I couldn't find any decent documents that explain how the alignment system works and why do some types are more strictly aligned than the others , any help is appreciated.
I'll try to explain in short.
The architecture in you computer is composed by processor and memory. Memory is organized in cells, so:
0x00 | data | 0x01 | ... | 0x02 | ... |
Each memory cell has a specified size, amount of bits it can store. This is architecture dependent.
When you define a variable in your C/C++ program, one or more different cells are occupied by your program.
int variable = 12;
Suppose each cell contains 32 bit and a
int type size is of 32 bit, then in somewhere in your memory:
variable: | 0 0 0 c | // c is hexadecimal of 12.
When your CPU has to operate on that variable it need to bring it inside its register. A CPU can take in "1 clock" a small amount of bit from the memory, that size is usually called WORD. This dimension is architecture dependent as well.
Now suppose you have a variable which is stored, because of some offset, in two cell.
For example I have two different data to store (I'm going to use a "string representation to make more clear"):
data1: "ab" data2: "cdef"
So the memory will composed in that way (2 different cell):
|a b c d| |e f 0 0|
data1 occupies just half of the cell, so
data2 occupies the remain part and a part of a second cell.

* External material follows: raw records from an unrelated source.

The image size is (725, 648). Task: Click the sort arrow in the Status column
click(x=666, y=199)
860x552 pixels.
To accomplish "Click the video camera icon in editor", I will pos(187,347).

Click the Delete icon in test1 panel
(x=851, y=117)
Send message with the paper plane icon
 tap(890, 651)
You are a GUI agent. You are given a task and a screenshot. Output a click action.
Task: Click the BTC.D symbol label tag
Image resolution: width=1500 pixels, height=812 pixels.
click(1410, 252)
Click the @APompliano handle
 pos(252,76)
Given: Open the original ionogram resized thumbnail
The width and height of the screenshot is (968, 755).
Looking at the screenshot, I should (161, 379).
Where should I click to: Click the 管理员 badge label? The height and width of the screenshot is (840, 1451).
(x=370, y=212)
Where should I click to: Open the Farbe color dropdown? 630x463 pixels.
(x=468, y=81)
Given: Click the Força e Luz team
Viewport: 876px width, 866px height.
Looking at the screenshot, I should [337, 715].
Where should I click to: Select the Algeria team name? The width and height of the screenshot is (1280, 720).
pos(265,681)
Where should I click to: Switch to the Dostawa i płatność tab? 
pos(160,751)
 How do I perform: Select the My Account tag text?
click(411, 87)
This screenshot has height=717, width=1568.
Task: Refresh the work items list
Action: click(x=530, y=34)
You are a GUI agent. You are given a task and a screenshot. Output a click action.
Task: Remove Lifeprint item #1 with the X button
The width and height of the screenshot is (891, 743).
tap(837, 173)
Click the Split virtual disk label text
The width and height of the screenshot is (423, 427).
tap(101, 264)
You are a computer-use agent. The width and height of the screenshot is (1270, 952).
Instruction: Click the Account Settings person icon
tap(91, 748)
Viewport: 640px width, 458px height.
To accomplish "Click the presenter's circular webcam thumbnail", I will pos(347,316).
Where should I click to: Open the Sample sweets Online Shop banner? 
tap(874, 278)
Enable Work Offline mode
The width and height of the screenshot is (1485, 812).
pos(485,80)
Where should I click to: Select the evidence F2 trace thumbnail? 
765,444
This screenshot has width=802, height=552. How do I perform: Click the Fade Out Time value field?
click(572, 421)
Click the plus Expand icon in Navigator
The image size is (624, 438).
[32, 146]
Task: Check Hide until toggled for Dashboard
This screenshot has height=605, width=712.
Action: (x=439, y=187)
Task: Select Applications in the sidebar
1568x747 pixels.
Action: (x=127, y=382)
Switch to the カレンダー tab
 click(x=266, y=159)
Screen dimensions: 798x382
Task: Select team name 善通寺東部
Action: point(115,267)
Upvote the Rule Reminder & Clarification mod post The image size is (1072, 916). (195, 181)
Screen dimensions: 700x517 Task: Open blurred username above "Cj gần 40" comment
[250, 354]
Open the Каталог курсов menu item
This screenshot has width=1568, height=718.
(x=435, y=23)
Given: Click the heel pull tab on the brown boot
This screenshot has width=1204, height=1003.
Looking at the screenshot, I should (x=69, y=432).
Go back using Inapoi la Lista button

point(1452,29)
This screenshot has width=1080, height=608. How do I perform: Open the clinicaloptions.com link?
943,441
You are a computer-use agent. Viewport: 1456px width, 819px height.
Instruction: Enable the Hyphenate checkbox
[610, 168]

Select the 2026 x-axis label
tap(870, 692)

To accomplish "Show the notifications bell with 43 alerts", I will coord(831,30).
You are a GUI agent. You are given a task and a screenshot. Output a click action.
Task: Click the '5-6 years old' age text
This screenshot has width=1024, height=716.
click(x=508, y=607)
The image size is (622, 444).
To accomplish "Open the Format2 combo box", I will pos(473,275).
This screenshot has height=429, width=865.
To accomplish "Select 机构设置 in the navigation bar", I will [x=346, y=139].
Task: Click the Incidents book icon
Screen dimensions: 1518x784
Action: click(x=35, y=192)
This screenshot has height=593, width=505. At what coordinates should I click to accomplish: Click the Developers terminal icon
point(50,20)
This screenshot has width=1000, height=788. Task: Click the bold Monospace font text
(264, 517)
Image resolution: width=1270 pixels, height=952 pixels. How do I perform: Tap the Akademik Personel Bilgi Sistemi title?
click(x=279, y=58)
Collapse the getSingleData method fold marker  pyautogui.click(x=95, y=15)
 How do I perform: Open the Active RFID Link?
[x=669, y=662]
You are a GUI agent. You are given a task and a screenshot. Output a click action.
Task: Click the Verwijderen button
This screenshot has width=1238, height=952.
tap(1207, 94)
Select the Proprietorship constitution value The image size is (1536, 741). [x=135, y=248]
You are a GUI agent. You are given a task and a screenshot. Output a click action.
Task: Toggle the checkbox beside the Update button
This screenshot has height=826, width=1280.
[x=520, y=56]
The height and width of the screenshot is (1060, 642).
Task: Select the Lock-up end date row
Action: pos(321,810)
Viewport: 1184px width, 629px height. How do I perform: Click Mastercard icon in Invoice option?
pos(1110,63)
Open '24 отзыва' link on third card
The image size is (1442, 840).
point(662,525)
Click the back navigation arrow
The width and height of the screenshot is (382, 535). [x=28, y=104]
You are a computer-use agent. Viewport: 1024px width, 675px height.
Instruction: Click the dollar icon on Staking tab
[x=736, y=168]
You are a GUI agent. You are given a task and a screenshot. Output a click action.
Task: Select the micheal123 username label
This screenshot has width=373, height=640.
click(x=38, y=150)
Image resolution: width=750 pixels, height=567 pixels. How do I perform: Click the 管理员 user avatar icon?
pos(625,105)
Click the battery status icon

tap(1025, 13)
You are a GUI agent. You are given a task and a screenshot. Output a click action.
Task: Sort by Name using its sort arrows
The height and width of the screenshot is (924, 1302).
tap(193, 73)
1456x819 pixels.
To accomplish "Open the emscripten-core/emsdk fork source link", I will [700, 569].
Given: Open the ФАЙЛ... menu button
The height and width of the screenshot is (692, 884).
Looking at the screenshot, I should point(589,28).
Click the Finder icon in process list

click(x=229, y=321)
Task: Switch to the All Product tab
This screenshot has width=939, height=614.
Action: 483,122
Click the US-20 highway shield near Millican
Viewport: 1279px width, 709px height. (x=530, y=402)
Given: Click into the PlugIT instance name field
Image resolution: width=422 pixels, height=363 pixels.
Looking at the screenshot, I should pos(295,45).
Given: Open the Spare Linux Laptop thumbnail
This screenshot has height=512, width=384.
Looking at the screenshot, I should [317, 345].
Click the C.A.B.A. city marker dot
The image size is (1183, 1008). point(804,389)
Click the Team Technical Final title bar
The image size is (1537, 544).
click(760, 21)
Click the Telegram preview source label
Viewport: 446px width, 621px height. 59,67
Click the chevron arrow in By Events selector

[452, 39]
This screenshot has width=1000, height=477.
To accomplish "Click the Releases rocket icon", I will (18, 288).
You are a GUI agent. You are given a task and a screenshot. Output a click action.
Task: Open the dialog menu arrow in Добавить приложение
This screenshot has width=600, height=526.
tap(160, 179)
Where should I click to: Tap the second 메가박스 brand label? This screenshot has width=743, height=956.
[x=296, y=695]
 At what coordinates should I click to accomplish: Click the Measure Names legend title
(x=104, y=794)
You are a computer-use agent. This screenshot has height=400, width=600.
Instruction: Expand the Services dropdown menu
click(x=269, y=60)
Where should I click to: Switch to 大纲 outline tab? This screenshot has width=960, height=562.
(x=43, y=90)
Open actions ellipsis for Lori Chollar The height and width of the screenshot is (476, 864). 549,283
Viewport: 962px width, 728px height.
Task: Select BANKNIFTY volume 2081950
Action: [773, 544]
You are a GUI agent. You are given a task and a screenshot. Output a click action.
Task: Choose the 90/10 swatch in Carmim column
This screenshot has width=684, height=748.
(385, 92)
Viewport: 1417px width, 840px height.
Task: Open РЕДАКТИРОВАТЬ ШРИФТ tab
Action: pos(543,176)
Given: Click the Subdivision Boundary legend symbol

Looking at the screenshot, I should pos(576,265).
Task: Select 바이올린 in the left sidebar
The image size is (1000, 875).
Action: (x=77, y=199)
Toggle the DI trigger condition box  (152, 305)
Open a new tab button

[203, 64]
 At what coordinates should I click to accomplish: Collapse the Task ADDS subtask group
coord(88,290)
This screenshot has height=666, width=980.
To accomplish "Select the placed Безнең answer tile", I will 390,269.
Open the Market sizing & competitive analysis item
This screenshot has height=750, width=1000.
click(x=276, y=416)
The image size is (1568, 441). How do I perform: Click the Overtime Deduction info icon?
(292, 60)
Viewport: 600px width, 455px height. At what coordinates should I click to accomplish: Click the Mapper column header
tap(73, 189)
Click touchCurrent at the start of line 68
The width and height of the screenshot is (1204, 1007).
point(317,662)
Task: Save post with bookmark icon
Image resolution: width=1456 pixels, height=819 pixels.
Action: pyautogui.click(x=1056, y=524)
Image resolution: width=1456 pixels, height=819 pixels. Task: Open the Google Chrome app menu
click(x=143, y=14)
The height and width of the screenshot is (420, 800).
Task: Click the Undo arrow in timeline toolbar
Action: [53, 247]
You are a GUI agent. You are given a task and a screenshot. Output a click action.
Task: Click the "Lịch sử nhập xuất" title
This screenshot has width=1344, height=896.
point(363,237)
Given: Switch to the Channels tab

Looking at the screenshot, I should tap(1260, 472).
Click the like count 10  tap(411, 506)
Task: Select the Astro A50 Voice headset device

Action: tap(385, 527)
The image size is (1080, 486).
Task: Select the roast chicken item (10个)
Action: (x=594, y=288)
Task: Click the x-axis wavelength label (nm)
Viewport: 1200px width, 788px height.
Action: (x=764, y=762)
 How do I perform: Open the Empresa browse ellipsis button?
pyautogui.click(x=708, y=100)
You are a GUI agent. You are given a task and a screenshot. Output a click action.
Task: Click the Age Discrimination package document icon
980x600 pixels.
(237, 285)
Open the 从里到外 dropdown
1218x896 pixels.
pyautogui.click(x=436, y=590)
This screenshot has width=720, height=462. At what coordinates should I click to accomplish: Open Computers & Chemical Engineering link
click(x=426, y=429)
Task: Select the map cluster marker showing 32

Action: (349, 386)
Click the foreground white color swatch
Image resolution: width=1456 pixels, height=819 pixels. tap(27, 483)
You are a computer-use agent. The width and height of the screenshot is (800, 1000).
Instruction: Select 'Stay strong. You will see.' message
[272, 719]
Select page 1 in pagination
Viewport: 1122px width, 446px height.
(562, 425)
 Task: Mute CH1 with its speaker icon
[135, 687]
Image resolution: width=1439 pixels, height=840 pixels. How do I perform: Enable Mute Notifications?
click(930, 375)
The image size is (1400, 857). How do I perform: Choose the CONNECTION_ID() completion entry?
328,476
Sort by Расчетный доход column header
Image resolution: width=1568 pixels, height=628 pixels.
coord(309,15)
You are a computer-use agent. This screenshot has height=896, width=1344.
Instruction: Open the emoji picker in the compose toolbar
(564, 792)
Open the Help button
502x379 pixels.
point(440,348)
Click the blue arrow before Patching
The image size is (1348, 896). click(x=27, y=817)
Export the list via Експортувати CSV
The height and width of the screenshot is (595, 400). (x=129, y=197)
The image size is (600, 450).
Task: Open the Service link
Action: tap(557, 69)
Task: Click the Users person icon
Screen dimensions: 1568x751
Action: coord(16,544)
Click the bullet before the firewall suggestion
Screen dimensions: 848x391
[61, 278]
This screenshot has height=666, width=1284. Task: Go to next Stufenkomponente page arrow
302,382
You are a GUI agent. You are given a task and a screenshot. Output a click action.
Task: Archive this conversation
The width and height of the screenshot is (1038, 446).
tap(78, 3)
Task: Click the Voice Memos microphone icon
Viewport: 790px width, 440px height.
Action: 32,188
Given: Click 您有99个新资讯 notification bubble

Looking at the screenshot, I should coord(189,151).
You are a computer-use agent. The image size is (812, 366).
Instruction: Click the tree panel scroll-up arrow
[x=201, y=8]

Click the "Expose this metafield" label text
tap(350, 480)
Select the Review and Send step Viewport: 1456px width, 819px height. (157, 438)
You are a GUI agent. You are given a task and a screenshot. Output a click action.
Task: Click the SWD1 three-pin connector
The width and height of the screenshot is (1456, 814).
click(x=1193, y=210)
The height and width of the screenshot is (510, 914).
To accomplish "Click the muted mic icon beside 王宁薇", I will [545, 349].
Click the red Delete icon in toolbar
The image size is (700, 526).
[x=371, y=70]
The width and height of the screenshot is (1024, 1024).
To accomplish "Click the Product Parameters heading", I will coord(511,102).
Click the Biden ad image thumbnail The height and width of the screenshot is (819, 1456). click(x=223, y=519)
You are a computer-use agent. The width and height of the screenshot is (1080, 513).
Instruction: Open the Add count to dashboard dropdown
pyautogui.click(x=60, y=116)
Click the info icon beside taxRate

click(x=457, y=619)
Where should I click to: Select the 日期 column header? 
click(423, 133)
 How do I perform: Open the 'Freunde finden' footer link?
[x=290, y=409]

Now suppose you CPU want to read
data2. The CPU need 2 clock in order to access to the data, because with one clock it reads the first cell and with the other clock it reads the remain part in the second cell.
If we align
data2 in accordance with this memory-example, we can
introduce a sort of padding and shift
data2 all in the second cell.
|a b 0 0| |c d e f| --- padding
In that way the CPU will lose only "1 clock" in order to access to
An align system just introduces that padding in order to align the data with the memory of the system, remember in accordance with the architecture. When the data are aligned in the memory you don't waste CPU cycles in order to access to the data.
This is done for performance reason (99% of times).